The Fed is trying to engineer a “soft landing” for a U.S. economy supercharged by roaring consumer demand — though there are some signs that’s abating — and too few goods.
This is an Opinion
The good news for workers is that unemployment is low and wages are rising. The bad news is that wage increases aren’t keeping up with higher costs, resulting in what is effectively a wage cut.
The good news for employers and industry is that demand for goods and services is strong.

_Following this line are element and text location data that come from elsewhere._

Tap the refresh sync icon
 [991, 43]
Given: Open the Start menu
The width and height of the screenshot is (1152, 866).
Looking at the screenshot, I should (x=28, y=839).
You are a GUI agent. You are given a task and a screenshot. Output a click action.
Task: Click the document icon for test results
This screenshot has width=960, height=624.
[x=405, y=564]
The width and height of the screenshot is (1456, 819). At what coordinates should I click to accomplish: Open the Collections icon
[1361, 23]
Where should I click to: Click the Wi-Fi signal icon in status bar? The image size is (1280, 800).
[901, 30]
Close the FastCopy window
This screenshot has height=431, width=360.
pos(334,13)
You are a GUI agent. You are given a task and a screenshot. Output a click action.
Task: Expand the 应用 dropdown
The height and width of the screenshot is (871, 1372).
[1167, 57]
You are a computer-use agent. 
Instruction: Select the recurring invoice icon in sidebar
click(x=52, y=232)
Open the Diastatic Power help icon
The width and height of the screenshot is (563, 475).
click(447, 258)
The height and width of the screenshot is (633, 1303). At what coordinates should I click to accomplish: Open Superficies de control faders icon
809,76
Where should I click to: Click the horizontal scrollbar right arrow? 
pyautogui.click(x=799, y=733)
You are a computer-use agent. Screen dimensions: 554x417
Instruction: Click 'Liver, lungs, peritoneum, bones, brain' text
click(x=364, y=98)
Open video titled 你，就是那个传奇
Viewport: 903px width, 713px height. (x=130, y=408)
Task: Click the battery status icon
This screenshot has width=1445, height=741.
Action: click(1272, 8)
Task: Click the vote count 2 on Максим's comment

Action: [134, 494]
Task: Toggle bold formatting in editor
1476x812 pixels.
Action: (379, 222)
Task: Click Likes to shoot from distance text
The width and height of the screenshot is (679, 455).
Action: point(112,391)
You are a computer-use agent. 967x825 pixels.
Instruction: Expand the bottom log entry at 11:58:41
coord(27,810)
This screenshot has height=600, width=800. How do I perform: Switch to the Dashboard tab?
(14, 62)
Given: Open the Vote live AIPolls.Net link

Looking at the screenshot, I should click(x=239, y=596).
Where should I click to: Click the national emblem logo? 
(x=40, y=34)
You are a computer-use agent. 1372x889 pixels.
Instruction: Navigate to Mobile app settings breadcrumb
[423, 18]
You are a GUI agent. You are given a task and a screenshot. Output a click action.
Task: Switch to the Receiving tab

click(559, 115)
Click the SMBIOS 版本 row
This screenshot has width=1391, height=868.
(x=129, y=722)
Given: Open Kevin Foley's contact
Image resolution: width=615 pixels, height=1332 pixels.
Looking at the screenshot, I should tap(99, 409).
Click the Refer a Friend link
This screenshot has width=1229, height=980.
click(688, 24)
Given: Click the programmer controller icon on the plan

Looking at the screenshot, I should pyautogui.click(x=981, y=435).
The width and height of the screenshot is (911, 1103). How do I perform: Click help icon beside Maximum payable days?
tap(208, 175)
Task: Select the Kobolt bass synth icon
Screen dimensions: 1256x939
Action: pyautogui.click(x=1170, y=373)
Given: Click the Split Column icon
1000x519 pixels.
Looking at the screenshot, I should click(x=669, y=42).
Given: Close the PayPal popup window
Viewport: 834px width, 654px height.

The bad news is that costs to produce those goods and services are also soaring.
The culprits are many and interlinked: the COVID-19 pandemic, the vast amount of stimulus money pumped into the economy to soften the effects of the pandemic, and the war in Ukraine, which is affecting energy and food costs.
Last year was a good one for private companies in Arkansas, as Contributing Editor Gwen Moritz’s story makes clear: “For most of the businesses on this year’s list of Arkansas’ 75 largest private companies, top-line revenue in 2021 was significantly better than in 2019, before any of us had heard of COVID-19.”
This year? Well, the Fed is using the tools it has, including raising interest rates, to bring down inflation while trying to avoid a recession.
Higher interest rates make holding debt more problematic than ever. Smart companies, like smart consumers, will do whatever it takes to eliminate or limit their debt load. The smartest will have accumulated a cash cushion while times were good.
To quote Bette Davis in the movie classic “All About Eve”: “Fasten your seatbelts. It’s going to be a bumpy night.”